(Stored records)

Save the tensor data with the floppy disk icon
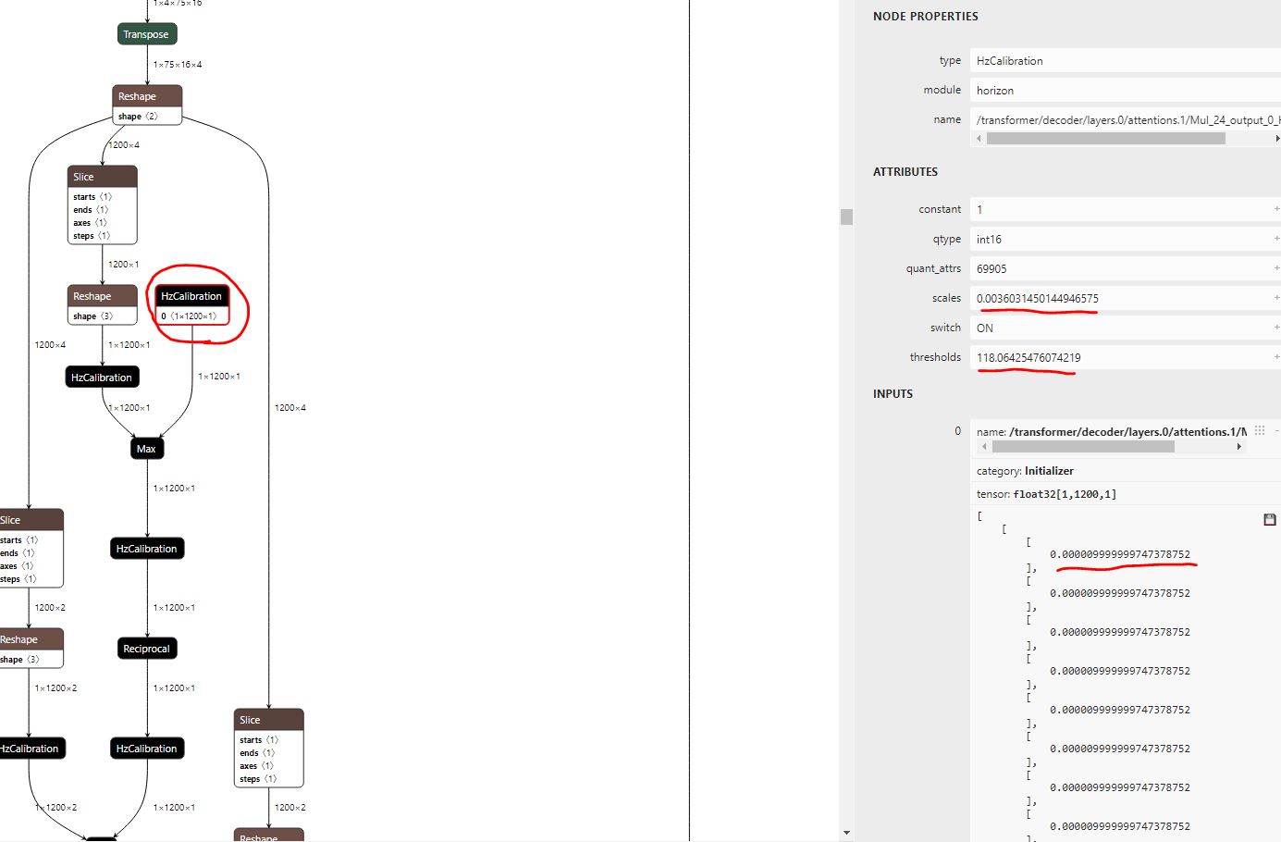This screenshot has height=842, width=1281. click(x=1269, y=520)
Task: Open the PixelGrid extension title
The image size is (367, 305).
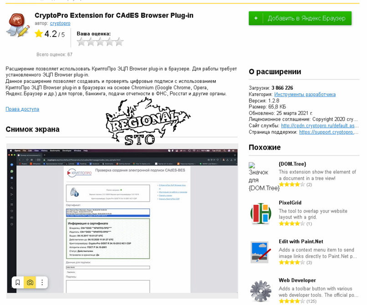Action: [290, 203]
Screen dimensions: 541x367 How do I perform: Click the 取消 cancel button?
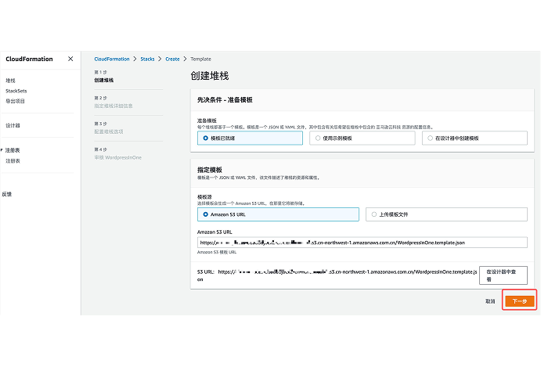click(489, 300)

Exercise instructions: Down to the last line, set down the data above exactly, and omit all images.

Answer to this task:
Save the tensor data with the floppy disk icon
This screenshot has height=842, width=1281. click(x=1269, y=520)
Task: Open the PixelGrid extension title
The image size is (367, 305).
Action: [290, 203]
Screen dimensions: 541x367 How do I perform: Click the 取消 cancel button?
click(489, 300)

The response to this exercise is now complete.